Ruminations of One Suspended between Catholic Christianity and Scientific Utopianism

Name:
Location: Washington, United States

Tuesday, August 01, 2006

Doubts and Some Certainty

The singularity of the incarnation of God as Jesus the Nazarene, at a given time and place, that is not easy to accept. Why then, why there, why the jews? Why not India or China, advanced cultures at the time? Rome? Same as above. America? Africa? What do they lack that the Middle East has?
Why did Jesus only teach for the last few years of his short life on earth? Why did he not say more, make things clearer, explain that this is not just about the Jewish people being wayward once again? The few things he left are so subject to interpretation...
But then there is the Holy Spirit, the Church, and a tradition without which nothing would go. And I realize that a document the size of the Encyclopedia Britannica would not be large enough to avoid doubts, misinterpretation and heresy.
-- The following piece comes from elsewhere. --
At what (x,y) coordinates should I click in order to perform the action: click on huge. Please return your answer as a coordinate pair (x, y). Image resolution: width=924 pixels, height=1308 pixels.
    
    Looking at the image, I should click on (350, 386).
And if, through Divine might, it was written so unambiguously as to avoid all that, then there would by corollary be no true free will. Only a complete fool would then be able to doubt in God and hence act in a sinful way. No faith, no hope, no charity, no virtue at all. Big brother is watching, therefore we better all be good.
I am learning to except the miraculous, the scientifically unthinkable: That God came to us, walked among us, left his imprint on our world, gave us enough to find our way home. More than enough, maybe.